> _Work order_
Make an exact copy of the records, omitting all images.

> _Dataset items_
.....
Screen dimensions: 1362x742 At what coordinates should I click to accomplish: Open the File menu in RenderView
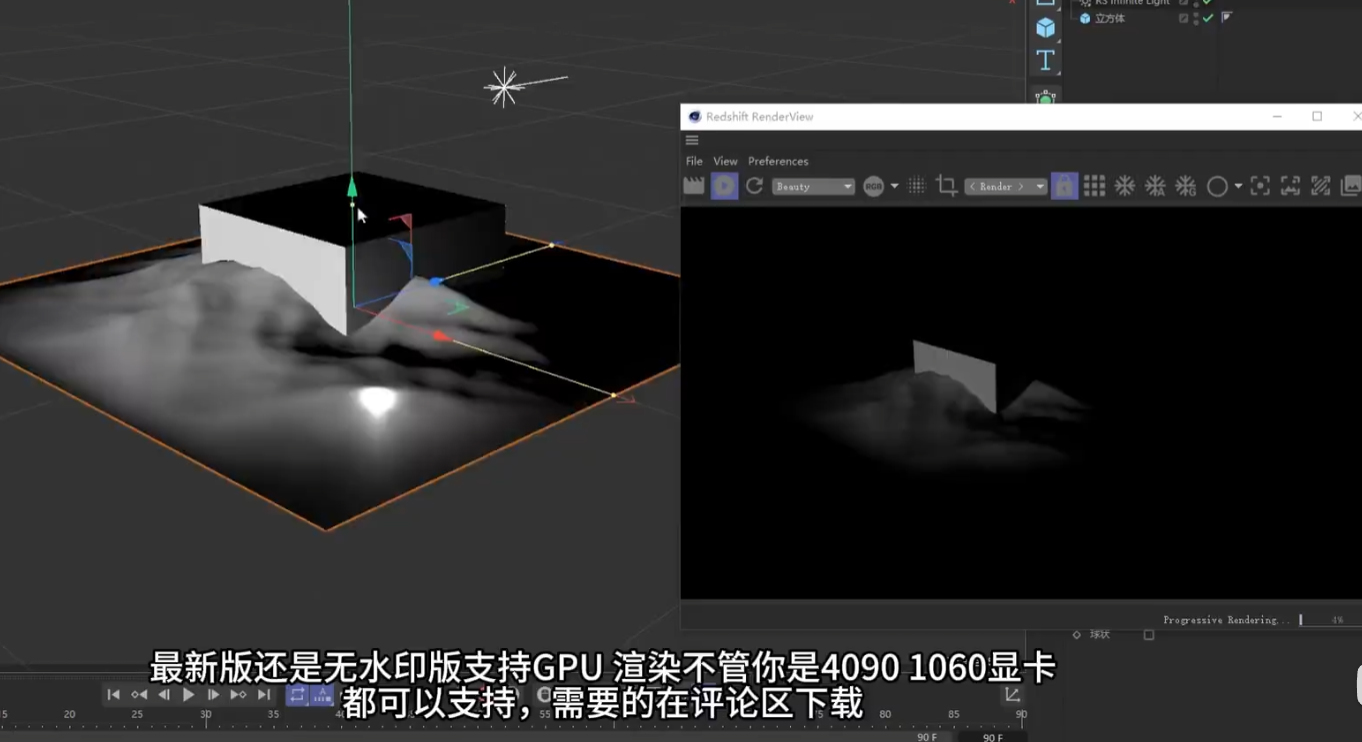[x=693, y=160]
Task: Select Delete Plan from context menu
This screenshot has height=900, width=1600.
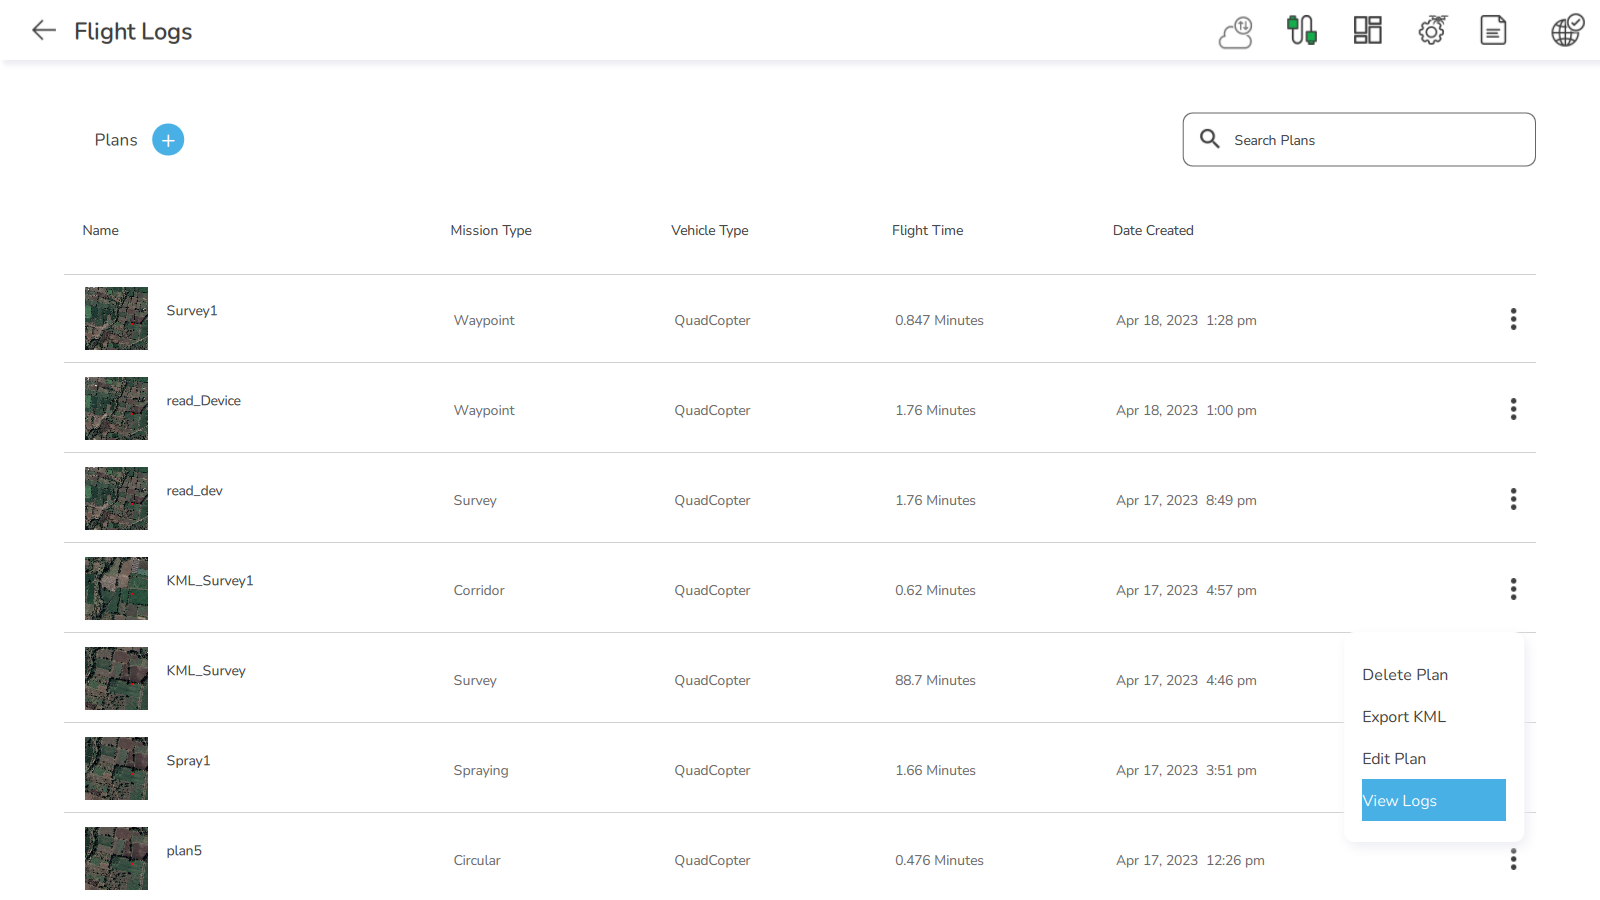Action: pos(1404,675)
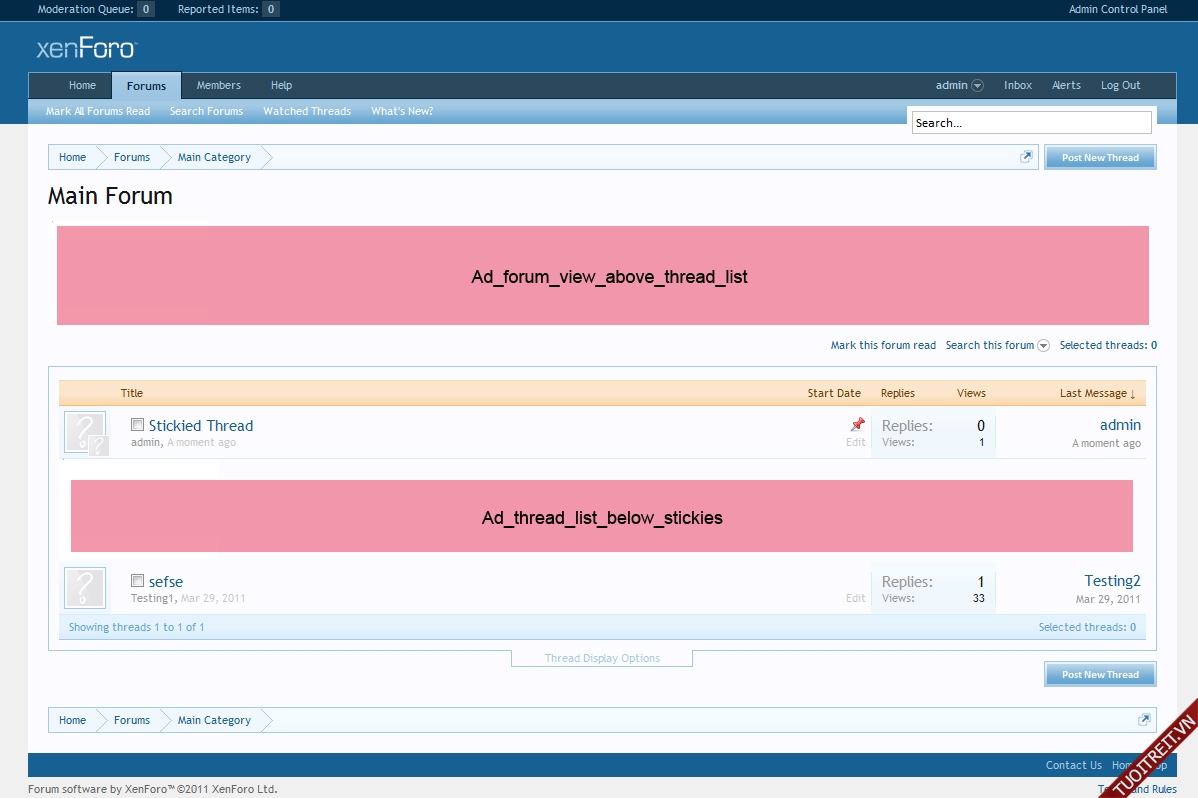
.....
> _Solved exercise_
Screen dimensions: 1362x742 At what coordinates should I click to accomplish: Open the File menu in RenderView
[x=693, y=160]
Task: Select Delete Plan from context menu
This screenshot has height=900, width=1600.
Action: pos(1404,675)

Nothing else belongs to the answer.